Required action
Extract all lines from the data beneath that include the word "agent".

Stored items
------------------------------------------------
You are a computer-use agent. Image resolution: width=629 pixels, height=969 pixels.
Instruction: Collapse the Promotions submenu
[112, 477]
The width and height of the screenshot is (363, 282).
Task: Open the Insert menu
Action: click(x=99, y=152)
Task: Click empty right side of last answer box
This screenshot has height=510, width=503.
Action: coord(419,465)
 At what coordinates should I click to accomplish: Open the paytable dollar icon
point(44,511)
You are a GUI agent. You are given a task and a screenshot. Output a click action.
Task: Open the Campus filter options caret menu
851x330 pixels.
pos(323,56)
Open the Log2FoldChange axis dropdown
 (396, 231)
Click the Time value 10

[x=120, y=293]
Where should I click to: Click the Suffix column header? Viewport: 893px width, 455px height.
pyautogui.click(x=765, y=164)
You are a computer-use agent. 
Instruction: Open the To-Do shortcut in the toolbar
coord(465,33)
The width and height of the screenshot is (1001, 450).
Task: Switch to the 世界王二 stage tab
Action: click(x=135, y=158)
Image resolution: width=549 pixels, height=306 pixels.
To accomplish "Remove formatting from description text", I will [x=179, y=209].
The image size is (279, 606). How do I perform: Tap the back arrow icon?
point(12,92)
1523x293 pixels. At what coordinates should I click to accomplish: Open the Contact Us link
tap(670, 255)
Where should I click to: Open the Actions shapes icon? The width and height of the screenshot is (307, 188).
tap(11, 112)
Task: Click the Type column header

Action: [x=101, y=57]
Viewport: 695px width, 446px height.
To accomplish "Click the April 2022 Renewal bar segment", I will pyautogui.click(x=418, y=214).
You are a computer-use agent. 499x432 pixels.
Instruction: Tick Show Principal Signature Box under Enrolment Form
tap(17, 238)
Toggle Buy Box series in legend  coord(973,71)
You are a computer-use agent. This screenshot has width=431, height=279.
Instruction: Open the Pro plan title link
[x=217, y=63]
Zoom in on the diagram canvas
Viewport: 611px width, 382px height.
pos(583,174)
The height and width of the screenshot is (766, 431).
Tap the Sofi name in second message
------------------------------------------------
Problem solution
You are a computer-use agent. Image resolution: width=629 pixels, height=969 pixels.
You are a GUI agent. You are given a task and a screenshot. Output a click action.
You are a computer-use agent. 
You are a computer-use agent. 499x432 pixels.
You are a computer-use agent. This screenshot has width=431, height=279.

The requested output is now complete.